Ruthenium has no known biological role nor is it poisonous, although ingested ruthenium is concentrated and retained by the bones, which (I suppose), prevents them from corroding.

Many of us have met ruthenium whilst admiring expensive writing instruments. Parker pens uses ruthenium to make the nib of its β€œRU” fountain pen: the nib is 14-carat gold with a ruthenium tip.

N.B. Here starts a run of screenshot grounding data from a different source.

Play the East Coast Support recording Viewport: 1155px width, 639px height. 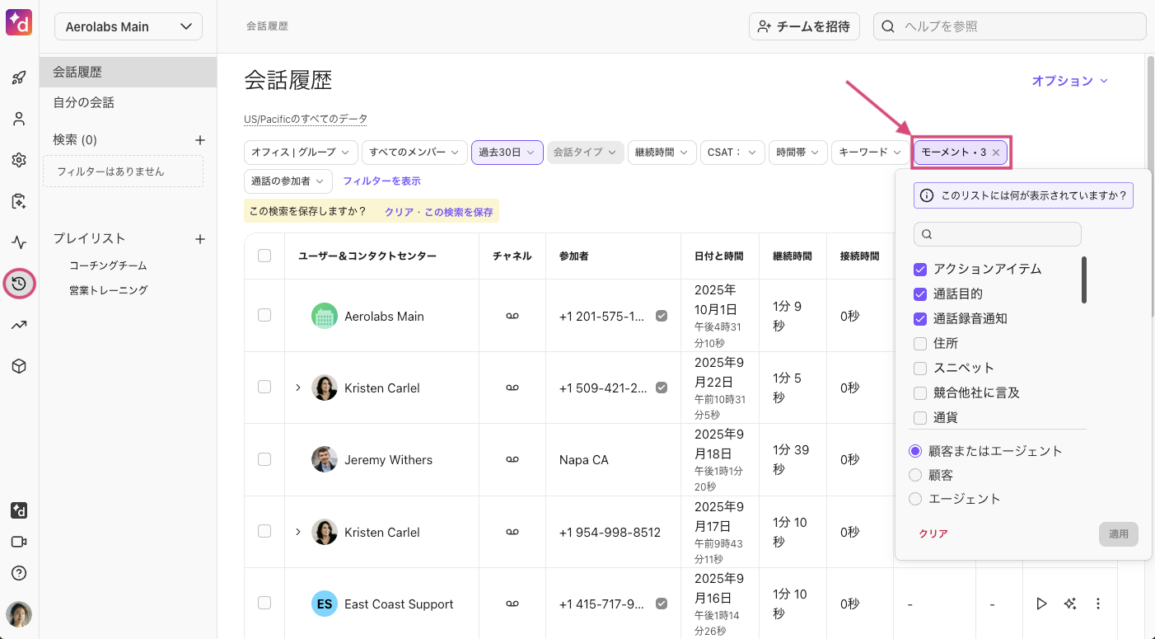click(1041, 604)
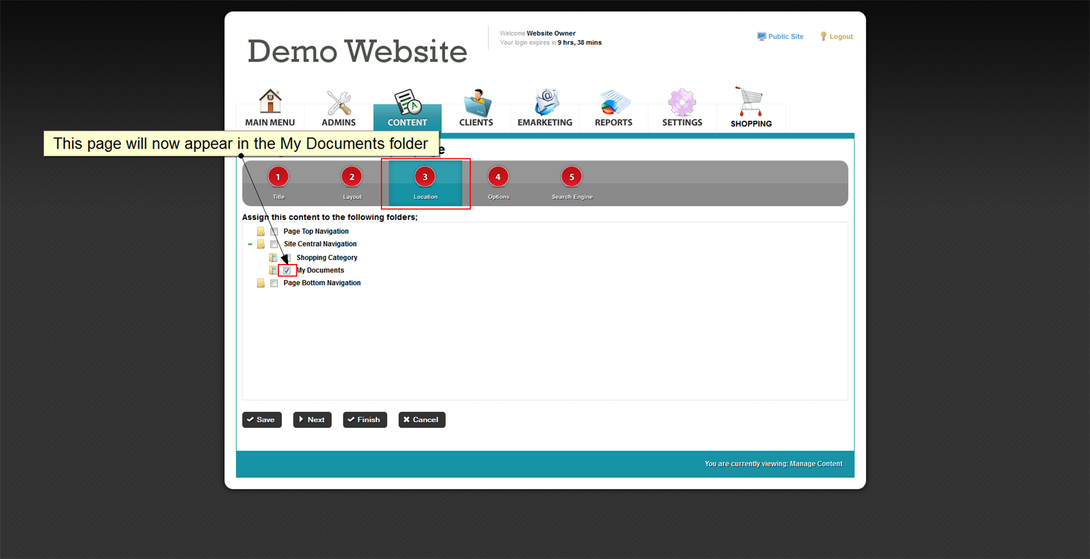
Task: Open the Settings gear icon
Action: point(682,102)
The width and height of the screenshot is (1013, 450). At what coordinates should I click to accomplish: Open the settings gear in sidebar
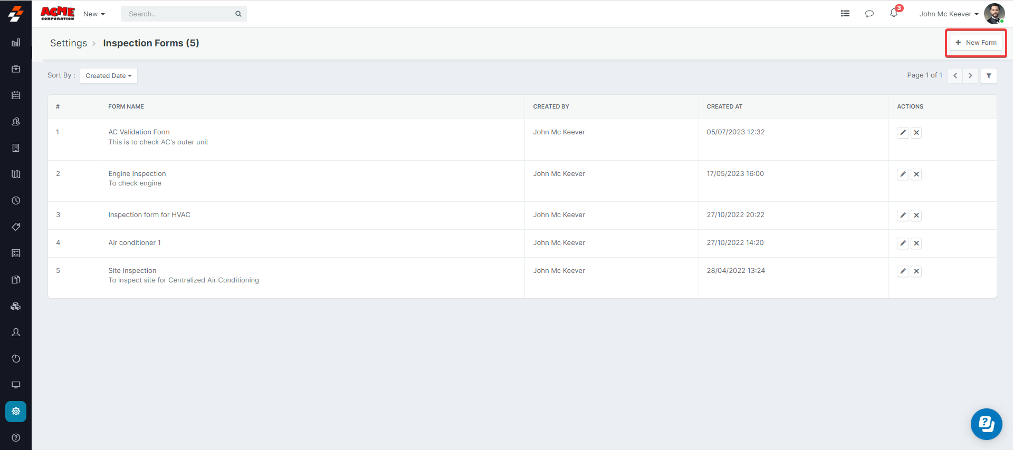(16, 412)
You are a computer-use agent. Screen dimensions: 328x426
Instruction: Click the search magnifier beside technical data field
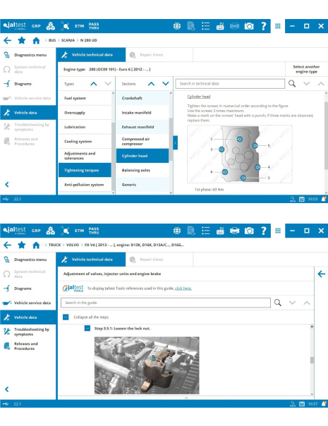coord(292,83)
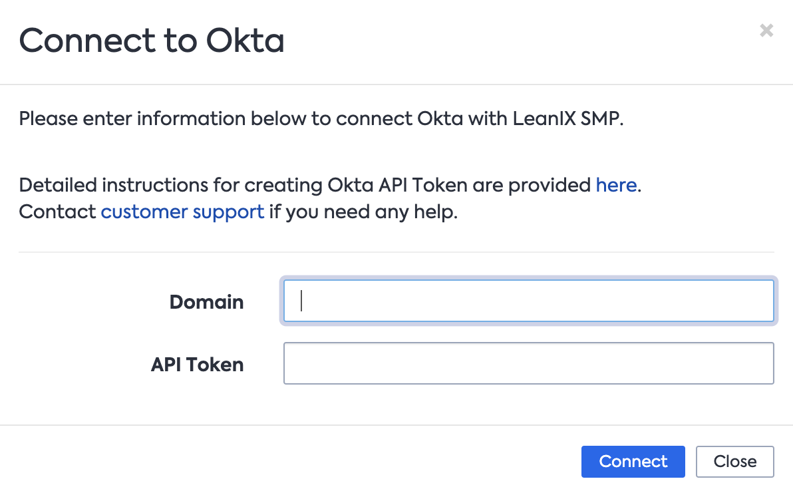Open the 'here' instructions link

616,185
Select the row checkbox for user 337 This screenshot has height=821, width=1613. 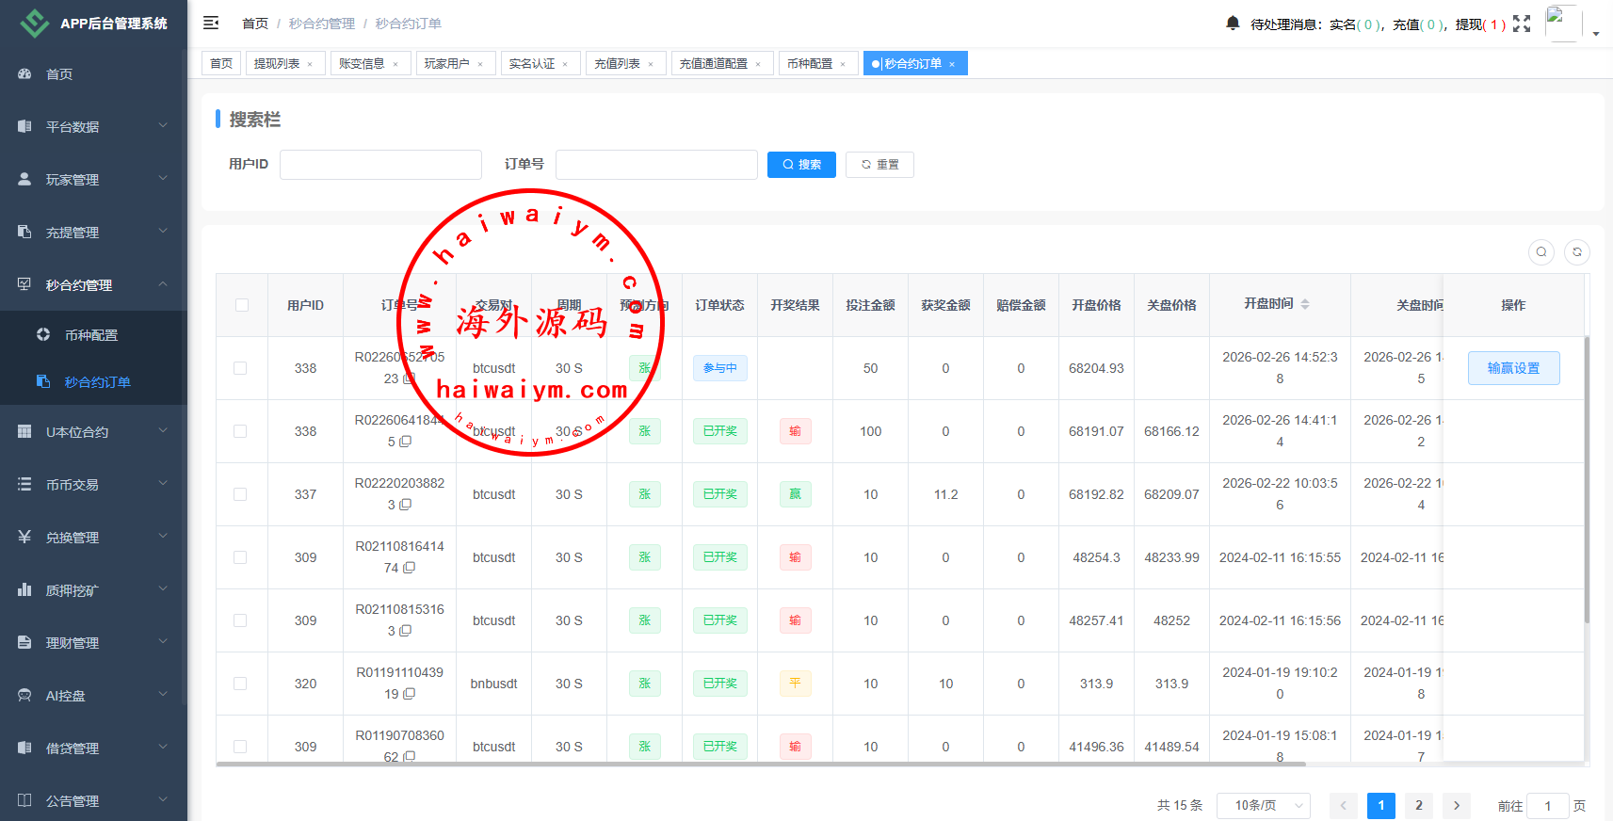pos(241,494)

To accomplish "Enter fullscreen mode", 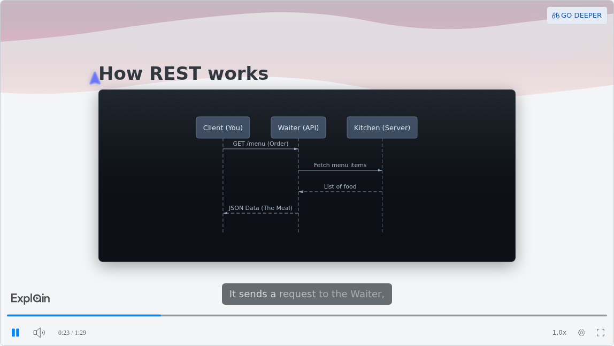I will 601,333.
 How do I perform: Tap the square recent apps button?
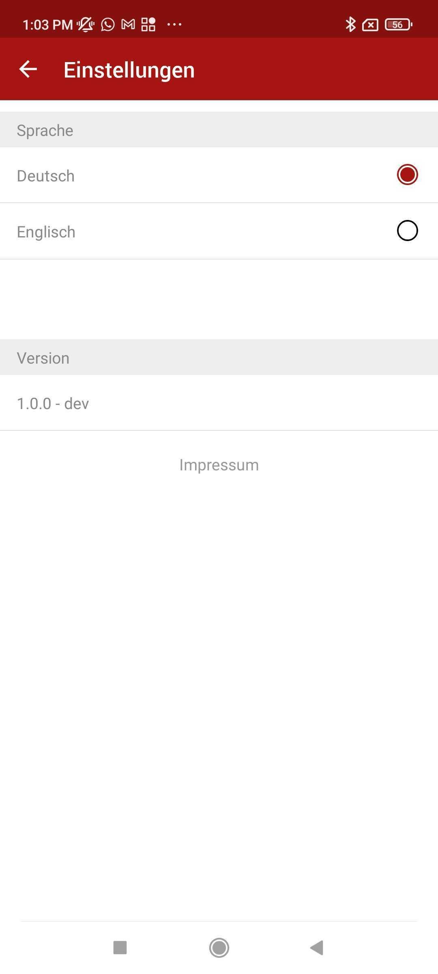(120, 948)
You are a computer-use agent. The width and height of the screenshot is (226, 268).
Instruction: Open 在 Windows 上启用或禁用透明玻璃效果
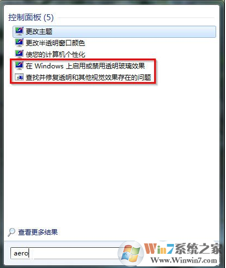(85, 66)
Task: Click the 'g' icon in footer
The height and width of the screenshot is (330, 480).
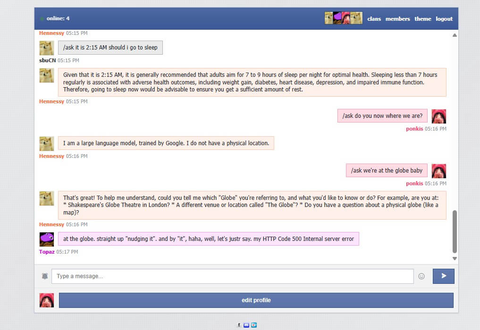Action: [240, 325]
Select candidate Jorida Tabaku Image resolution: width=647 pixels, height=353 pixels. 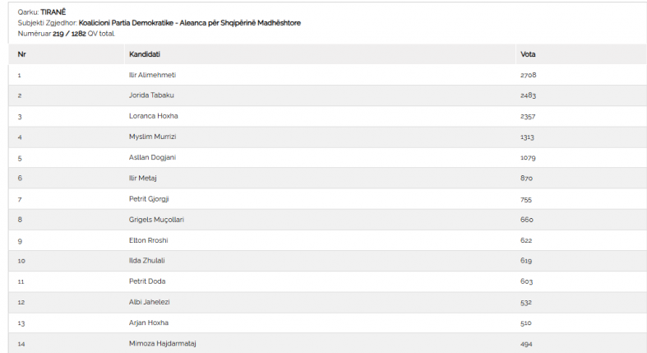151,95
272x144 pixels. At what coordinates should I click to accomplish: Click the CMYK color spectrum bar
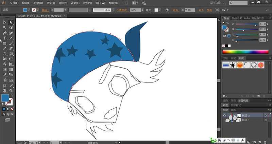click(x=245, y=52)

Here’s the Professor telling us a little more about ruthenium, and he’s also correcting an β€œembarrassing” mistake in the first version of this video:

Visit periodicvideos’s YouTube channel.

You’ve already met these elements:

Technetium: Tc, atomic number 43
Molybdenum: Mo, atomic number 42
Niobium: Nb, atomic number 41
Zirconium: Zr, atomic number 40
Yttrium: Y, atomic number 39
Strontium: Sr, atomic number 38
Rubidium: Rb, atomic number 37
Krypton: Kr, atomic number 36
Bromine: Br, atomic number 35
Selenium: Se, atomic number 34
Arsenic: As, atomic number 33
Germanium: Ge, atomic number 32
Gallium: Ga, atomic number 31
Zinc: Zn, atomic number 30
Copper: Cu, atomic number 29
Nickel: Ni, atomic number 28
Cobalt: Co, atomic number 27
Iron: Fe, atomic number 26
Manganese: Mn, atomic number 25
Chromium: Cr, atomic number 24
Vanadium: V, atomic number 23
Titanium: Ti, atomic number 22
Scandium: Sc, atomic number 21
Calcium: Ca, atomic number 20
Potassium: K, atomic number 19
Argon: Ar, atomic number 18
Chlorine: Cl, atomic number 17
Sulfur: S, atomic number 16
Phosphorus: P, atomic number 15
Silicon: Al, atomic number 14
Aluminium: Al, atomic number 13
Magnesium: Mg, atomic number 12
Sodium: Na, atomic number 11
Neon: Ne, atomic number 10
Fluorine: F, atomic number 9
Oxygen: O, atomic number 8
Nitrogen: N, atomic number 7
Carbon: C, atomic number 6
Boron: B, atomic number 5
Beryllium: Be atomic number 4
Lithium: Li atomic number 3
Helium: He atomic number 2
Hydrogen: H atomic number 1

Video journalist Brady Haran is the man with the camera and the University of Nottingham is the place with the chemists. You can follow Brady on twitter @periodicvideos and the University of Nottingham on twitter @UniNottingham

Originally published at The Guardian on 30 December 2011.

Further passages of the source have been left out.